This opinion is strictly limited to the matters stated in it and does not
apply by implication to other matters.
This opinion is given in respect of the laws of the Relevant Jurisdictions
which are in force at 9.00am local time on the date of this letter.
Yours faithfully
SCHEDULE 1
1 Kingfisher Master Trusts Master Definitions Schedule dated 1 August 2000
(as amended) between the Trustee, the Trust Manager and the Security
Trustee.
2 Master Trust Deed Kingfisher Master Trusts dated 1 August 2000 (as
amended) between the Trust Manager and the Trustee ("MASTER TRUST DEED").
3 Kingfisher 2001-1G Supplemental Deed dated [ ] May 2001 between (amongst
others) the Trustee, the Security Trustee, ANZ Bank (in its capacity as
Seller and Servicer) and the Trust Manager ("SUPPLEMENTAL DEED").
4 Kingfisher Master Trusts Global Master Security Trust Deed dated [ ] May
2001 between the Trustee, the Trust Manager, the Note Trustee and the
Security Trustee ("GLOBAL MASTER SECURITY TRUST DEED").
5 Kingfisher Trust 2001-1G Deed of Charge dated [ ] May 2001 between the
Trustee, the Trust Manager, the Note Trustee and the Security Trustee
("CHARGE").
6 Master Servicer Deed Kingfisher Master Trusts dated 1 August 2000 between
the Trustee, the Trust Manager and ANZ Bank (in its capacity as Servicer).

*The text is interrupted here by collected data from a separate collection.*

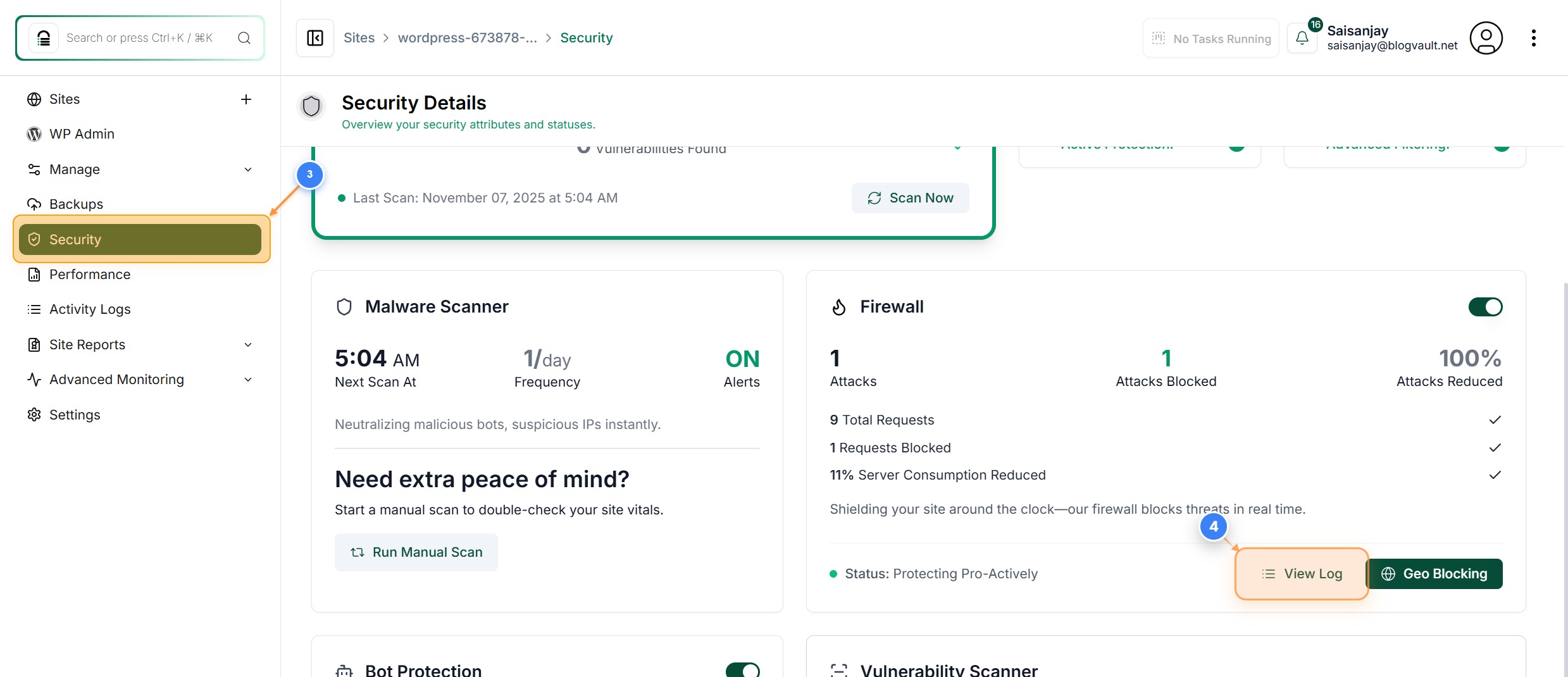Screen dimensions: 1568x677
Task: Open Settings from the sidebar
Action: (x=75, y=414)
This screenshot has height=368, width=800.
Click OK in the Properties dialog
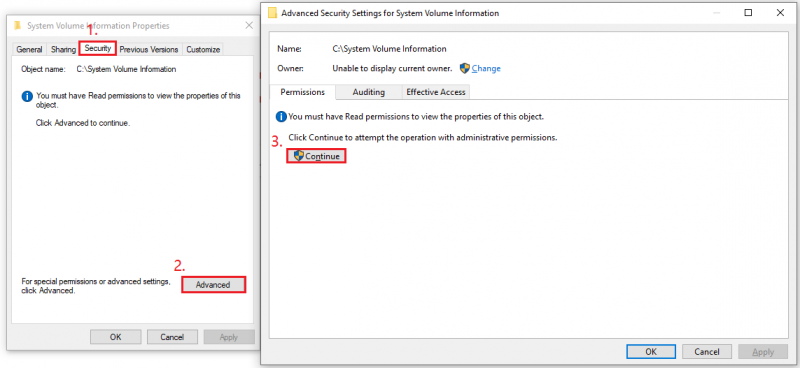(x=115, y=337)
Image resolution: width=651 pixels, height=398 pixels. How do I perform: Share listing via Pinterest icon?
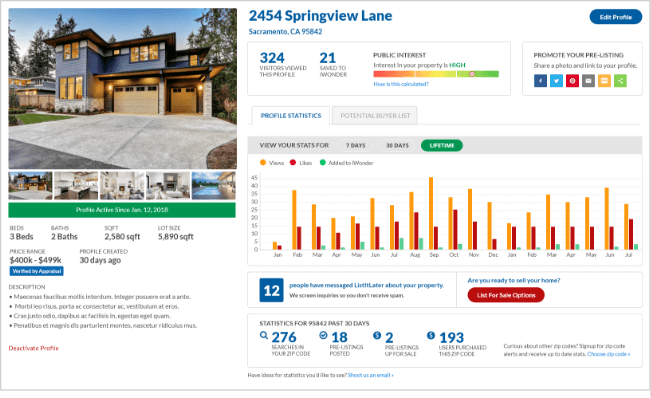click(572, 81)
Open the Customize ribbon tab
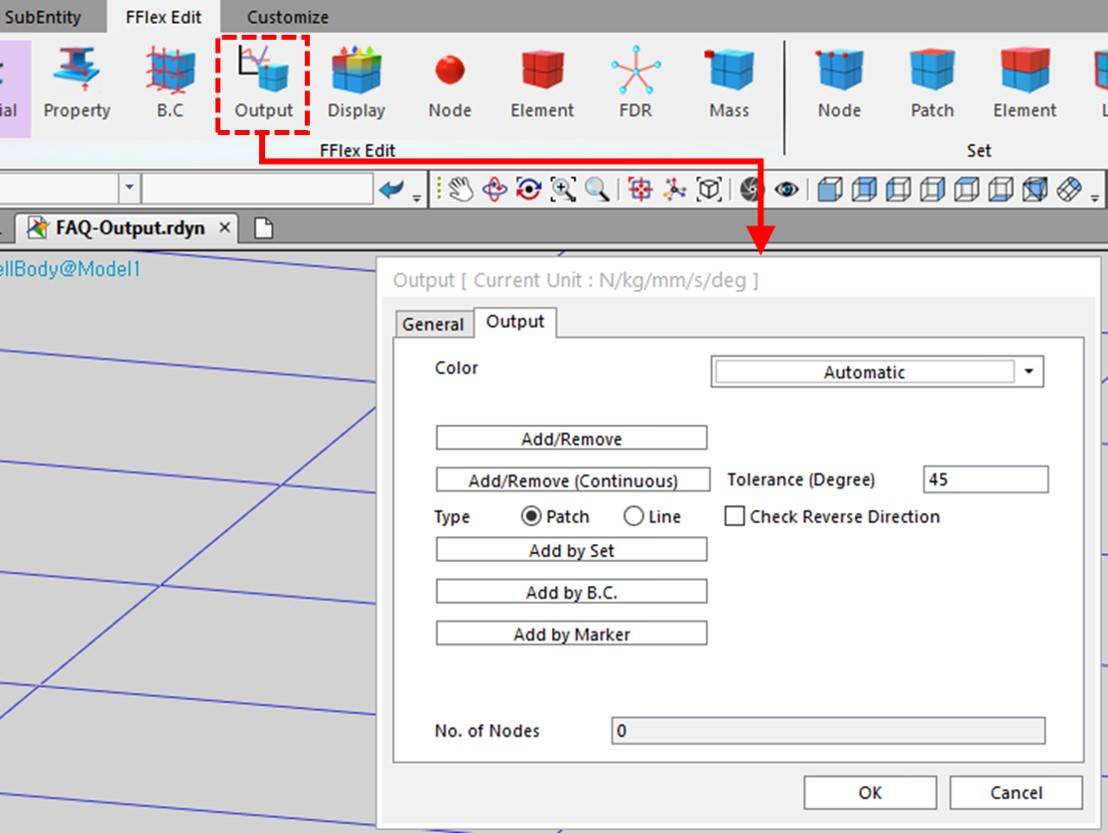Viewport: 1108px width, 833px height. 287,16
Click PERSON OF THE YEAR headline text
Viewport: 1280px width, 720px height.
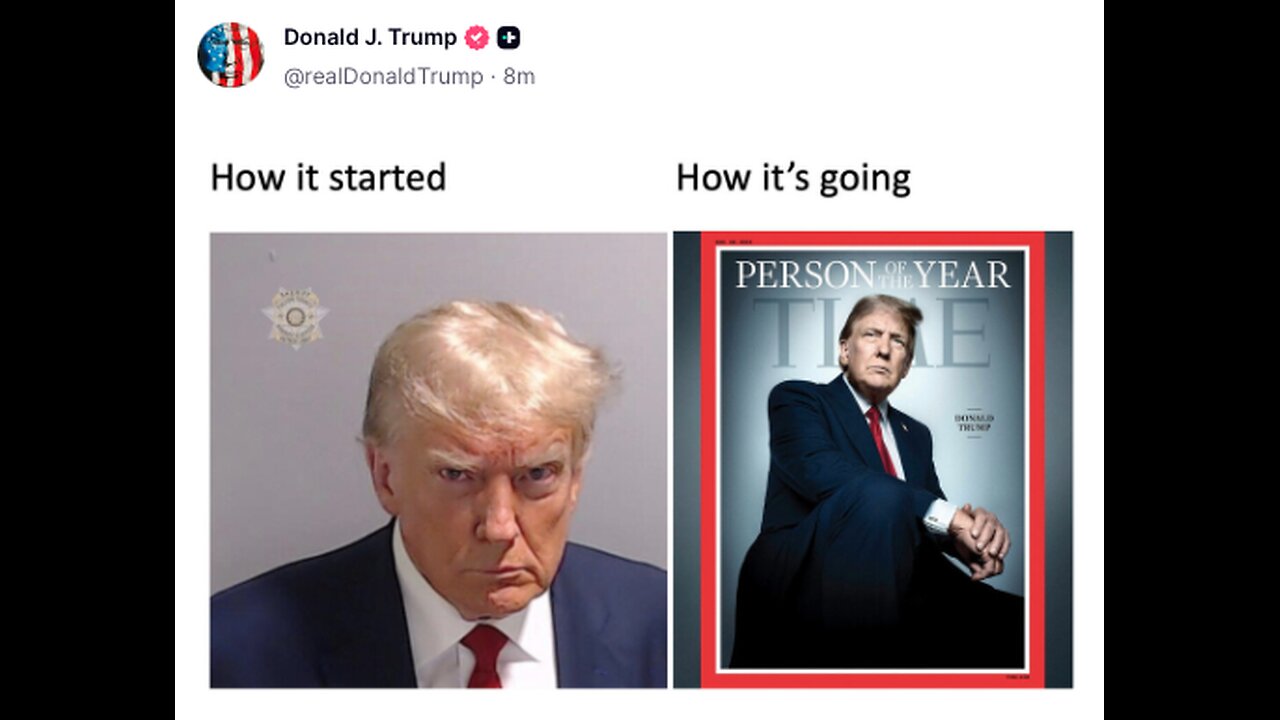point(873,274)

7 ISDA Master Agreement, together with Fixed Swap and Basis Swap Schedules
and Confirmations forming part of it, dated [ ] May 2001 between ANZ Bank,
the Trustee and the Trust Manager.
8 Kingfisher Trust 2001-1G Redraw Facility Agreement dated [ ] May 2001
between the Trustee, the Trust Manager and ANZ Bank.
9 Kingfisher Trust 2001-1G Liquidity Facility Agreement dated [ ] May 2001
between the Trustee, the Trust Manager and ANZ Bank.
10 Kingfisher 2001-1G Note Trust Deed dated [ ] May 2001 between the Trustee,
the Trust Manager and the Note Trustee.
11 2001-1G Agency Agreement dated [ ] May 2001 between, amongst others, the
Trustee, the Trust Manager and the Note Trustee.
12 ISDA Master Agreements, together with the Schedules and Confirmations
forming part of them, each dated [ ] May 2001 between ANZ Bank, the
Trustee, Citibank, N.A., New York Branch and the Trust Manager.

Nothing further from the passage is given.